• Stored data
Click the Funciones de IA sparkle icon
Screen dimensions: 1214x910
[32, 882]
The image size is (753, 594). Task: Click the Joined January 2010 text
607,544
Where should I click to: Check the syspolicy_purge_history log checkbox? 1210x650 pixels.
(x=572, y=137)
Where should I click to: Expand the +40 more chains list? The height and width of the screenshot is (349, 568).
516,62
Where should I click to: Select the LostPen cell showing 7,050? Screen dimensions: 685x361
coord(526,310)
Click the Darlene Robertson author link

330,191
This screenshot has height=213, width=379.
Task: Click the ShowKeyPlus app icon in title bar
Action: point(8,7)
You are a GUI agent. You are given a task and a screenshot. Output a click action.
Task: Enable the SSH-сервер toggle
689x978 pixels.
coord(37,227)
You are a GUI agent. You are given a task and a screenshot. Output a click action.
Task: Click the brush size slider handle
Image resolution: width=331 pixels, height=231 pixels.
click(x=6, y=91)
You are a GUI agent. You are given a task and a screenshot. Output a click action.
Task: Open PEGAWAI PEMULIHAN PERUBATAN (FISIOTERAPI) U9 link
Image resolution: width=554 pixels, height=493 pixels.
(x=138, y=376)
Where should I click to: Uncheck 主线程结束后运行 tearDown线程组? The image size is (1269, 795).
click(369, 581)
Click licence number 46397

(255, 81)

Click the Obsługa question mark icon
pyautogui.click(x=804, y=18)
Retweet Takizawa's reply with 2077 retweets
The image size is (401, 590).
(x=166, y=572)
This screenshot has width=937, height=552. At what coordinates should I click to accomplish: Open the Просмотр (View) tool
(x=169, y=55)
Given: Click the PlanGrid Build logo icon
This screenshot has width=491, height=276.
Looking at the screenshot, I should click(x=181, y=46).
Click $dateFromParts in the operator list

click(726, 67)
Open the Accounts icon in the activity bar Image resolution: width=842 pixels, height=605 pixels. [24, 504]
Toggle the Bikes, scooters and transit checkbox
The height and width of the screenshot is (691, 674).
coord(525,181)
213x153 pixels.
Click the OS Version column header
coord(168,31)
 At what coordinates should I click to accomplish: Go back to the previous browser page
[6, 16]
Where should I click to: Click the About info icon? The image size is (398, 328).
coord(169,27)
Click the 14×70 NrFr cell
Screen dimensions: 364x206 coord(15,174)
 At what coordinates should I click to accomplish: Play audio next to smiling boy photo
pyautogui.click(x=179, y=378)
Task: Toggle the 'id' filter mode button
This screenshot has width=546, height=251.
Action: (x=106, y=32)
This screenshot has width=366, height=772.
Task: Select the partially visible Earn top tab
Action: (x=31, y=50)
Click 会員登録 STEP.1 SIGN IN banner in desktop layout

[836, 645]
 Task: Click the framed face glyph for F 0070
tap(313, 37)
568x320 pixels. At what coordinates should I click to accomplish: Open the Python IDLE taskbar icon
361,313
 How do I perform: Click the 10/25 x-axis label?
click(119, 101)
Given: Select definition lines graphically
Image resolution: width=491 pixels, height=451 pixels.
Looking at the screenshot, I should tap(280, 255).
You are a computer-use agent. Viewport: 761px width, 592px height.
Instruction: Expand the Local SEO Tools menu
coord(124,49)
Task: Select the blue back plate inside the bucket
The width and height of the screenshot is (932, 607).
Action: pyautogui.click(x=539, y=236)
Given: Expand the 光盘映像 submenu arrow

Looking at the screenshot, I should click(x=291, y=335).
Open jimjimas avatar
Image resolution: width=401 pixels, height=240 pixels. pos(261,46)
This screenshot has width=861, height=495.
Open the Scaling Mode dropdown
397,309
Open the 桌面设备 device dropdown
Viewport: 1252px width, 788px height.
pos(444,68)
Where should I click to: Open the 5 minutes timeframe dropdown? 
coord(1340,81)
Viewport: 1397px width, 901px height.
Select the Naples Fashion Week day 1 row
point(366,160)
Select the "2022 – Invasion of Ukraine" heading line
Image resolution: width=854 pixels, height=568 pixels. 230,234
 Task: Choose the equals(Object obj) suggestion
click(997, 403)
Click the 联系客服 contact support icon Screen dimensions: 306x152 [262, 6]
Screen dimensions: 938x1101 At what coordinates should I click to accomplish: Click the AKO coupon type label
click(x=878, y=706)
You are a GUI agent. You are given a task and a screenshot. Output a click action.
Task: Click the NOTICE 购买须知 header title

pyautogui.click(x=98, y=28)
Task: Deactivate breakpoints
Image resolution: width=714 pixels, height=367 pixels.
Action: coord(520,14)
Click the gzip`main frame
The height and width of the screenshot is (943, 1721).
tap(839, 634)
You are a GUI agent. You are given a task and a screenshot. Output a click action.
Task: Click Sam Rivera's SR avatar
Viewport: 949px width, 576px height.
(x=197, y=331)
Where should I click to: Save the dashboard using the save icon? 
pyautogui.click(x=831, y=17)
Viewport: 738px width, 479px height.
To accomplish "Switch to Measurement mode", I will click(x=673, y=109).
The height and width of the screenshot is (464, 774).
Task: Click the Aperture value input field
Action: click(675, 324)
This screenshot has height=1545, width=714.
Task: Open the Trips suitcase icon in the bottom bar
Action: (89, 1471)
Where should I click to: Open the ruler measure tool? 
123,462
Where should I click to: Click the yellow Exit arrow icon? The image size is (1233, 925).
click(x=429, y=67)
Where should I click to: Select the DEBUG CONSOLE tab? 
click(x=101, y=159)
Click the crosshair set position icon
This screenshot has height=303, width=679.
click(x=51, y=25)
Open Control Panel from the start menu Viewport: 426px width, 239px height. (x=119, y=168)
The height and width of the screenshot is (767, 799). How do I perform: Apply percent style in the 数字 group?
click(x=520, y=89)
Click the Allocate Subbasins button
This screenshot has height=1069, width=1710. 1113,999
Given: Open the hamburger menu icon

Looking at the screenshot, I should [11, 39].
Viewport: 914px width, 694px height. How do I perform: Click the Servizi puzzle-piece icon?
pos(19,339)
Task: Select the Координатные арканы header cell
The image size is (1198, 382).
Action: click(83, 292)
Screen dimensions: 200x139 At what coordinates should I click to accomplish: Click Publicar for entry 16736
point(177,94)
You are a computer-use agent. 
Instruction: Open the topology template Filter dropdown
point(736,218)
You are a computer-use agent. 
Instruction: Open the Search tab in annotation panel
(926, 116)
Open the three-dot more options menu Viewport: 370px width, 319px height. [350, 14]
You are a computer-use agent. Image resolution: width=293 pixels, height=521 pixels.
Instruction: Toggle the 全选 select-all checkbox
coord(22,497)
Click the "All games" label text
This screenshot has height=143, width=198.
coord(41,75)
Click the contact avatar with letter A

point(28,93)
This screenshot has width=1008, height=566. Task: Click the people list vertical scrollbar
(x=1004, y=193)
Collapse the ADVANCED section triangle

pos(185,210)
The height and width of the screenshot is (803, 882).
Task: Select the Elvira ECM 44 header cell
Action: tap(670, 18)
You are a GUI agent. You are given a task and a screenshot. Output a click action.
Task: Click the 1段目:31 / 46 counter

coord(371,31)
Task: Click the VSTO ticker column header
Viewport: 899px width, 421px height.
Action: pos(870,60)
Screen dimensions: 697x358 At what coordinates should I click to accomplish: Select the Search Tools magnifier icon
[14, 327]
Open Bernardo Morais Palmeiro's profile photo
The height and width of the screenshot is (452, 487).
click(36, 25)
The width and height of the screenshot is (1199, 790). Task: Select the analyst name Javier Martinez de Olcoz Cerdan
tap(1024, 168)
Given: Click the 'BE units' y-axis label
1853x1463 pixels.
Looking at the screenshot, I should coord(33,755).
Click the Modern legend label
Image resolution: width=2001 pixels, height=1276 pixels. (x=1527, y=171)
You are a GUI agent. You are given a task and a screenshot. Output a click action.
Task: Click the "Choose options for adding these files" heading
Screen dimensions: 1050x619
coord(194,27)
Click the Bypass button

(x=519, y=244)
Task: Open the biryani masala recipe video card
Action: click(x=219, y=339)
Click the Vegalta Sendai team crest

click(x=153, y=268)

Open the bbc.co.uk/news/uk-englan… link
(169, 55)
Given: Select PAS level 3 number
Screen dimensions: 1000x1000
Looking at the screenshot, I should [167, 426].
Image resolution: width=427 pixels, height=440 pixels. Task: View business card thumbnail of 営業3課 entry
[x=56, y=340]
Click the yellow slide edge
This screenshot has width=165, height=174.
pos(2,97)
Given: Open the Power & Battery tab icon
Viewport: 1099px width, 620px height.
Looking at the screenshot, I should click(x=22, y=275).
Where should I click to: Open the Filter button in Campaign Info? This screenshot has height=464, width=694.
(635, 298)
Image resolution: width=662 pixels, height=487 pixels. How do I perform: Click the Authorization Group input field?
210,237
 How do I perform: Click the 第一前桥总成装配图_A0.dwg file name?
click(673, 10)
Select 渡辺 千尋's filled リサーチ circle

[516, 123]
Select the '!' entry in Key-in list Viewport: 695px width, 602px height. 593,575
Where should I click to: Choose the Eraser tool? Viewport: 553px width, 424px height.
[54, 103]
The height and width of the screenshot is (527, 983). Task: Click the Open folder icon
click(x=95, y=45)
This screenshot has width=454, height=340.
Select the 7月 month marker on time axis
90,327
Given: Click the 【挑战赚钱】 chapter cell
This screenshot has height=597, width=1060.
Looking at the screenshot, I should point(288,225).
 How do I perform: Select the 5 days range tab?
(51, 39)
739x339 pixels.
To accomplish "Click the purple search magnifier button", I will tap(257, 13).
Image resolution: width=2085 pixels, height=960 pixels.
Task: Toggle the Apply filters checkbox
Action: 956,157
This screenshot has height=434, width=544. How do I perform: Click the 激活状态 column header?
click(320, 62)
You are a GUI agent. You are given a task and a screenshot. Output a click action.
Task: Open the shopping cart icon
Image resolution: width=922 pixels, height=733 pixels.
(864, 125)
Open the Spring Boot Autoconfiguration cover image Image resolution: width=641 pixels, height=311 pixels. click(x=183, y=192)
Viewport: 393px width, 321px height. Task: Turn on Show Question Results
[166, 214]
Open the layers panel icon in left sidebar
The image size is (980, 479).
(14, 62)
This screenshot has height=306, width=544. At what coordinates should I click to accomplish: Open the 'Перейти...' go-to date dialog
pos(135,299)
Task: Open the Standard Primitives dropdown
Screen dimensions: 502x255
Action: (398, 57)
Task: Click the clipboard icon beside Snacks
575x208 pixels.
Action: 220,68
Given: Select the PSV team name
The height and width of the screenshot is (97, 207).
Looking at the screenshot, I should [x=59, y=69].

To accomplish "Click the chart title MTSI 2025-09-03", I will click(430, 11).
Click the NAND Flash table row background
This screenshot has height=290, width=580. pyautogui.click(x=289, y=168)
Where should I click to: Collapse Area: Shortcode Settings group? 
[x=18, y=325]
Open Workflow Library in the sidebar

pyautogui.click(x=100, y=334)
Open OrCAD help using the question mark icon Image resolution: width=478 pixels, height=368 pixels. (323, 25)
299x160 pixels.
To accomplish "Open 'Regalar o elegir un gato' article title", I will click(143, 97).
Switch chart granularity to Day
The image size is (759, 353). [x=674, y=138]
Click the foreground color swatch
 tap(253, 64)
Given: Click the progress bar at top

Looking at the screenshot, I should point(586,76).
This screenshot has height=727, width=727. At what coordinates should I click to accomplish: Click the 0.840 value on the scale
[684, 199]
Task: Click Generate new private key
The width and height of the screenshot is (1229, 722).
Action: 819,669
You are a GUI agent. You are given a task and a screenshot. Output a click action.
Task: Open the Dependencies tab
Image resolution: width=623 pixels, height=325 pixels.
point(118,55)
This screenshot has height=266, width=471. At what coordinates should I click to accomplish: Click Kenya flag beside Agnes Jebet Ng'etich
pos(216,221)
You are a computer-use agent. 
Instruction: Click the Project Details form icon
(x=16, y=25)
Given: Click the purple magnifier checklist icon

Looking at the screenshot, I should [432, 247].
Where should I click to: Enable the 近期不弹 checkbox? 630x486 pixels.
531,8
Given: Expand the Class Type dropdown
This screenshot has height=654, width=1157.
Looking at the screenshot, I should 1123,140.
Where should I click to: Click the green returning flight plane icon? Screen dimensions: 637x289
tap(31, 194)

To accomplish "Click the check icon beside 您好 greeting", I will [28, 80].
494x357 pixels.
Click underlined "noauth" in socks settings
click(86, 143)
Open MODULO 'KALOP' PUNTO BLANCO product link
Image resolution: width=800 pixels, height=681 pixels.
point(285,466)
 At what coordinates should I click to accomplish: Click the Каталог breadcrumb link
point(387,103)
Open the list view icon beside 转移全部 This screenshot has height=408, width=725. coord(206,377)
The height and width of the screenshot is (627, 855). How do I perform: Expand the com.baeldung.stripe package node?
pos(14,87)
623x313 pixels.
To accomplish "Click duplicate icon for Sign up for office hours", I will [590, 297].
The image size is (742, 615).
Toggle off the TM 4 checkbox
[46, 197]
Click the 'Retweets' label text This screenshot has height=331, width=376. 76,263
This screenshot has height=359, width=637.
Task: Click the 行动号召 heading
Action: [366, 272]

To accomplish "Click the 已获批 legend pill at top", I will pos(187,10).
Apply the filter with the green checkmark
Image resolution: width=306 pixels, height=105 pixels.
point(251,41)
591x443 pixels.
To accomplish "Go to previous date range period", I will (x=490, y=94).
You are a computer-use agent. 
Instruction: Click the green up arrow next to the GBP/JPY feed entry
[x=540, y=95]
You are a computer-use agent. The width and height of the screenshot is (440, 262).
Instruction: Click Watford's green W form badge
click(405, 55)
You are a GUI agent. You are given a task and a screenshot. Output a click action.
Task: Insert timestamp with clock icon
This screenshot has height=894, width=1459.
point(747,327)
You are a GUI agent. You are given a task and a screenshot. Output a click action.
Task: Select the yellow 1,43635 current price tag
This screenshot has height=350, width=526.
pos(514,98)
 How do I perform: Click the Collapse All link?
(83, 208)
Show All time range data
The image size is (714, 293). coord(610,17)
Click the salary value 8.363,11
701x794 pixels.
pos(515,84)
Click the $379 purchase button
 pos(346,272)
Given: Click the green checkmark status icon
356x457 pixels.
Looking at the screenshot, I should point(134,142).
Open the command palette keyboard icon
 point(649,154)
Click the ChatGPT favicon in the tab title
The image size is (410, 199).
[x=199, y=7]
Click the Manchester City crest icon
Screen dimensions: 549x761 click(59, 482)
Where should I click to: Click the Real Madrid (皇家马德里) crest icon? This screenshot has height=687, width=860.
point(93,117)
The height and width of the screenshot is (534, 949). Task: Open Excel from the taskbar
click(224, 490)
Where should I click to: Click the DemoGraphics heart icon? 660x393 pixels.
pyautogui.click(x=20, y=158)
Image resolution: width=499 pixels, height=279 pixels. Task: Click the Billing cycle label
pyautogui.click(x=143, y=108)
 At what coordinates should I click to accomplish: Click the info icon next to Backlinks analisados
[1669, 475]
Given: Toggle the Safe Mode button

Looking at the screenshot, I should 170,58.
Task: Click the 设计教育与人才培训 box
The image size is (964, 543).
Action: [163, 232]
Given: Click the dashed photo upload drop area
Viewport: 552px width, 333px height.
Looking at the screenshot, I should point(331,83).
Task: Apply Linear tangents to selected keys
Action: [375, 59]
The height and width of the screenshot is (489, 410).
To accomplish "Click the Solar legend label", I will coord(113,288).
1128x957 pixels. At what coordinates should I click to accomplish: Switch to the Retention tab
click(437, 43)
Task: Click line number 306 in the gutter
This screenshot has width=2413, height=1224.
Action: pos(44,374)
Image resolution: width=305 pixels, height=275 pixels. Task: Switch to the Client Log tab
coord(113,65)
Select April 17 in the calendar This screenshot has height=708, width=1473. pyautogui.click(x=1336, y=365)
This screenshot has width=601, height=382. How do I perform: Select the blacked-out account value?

• Given request
Could you edit the items from the start through the line containing "(x=169, y=55)" so that "checkbox" becomes "check box", leaving everything else unchanged?

• Final answer
Click the Funciones de IA sparkle icon
Screen dimensions: 1214x910
[32, 882]
The image size is (753, 594). Task: Click the Joined January 2010 text
607,544
Where should I click to: Check the syspolicy_purge_history log check box? 1210x650 pixels.
(x=572, y=137)
Where should I click to: Expand the +40 more chains list? The height and width of the screenshot is (349, 568).
516,62
Where should I click to: Select the LostPen cell showing 7,050? Screen dimensions: 685x361
coord(526,310)
Click the Darlene Robertson author link

330,191
This screenshot has height=213, width=379.
Task: Click the ShowKeyPlus app icon in title bar
Action: point(8,7)
You are a GUI agent. You are given a task and a screenshot. Output a click action.
Task: Enable the SSH-сервер toggle
689x978 pixels.
coord(37,227)
You are a GUI agent. You are given a task and a screenshot. Output a click action.
Task: Click the brush size slider handle
Image resolution: width=331 pixels, height=231 pixels.
click(x=6, y=91)
You are a GUI agent. You are given a task and a screenshot. Output a click action.
Task: Open PEGAWAI PEMULIHAN PERUBATAN (FISIOTERAPI) U9 link
Image resolution: width=554 pixels, height=493 pixels.
(x=138, y=376)
Where should I click to: Uncheck 主线程结束后运行 tearDown线程组? The image size is (1269, 795).
click(369, 581)
Click licence number 46397

(255, 81)

Click the Obsługa question mark icon
pyautogui.click(x=804, y=18)
Retweet Takizawa's reply with 2077 retweets
The image size is (401, 590).
(x=166, y=572)
This screenshot has width=937, height=552. At what coordinates should I click to accomplish: Open the Просмотр (View) tool
(x=169, y=55)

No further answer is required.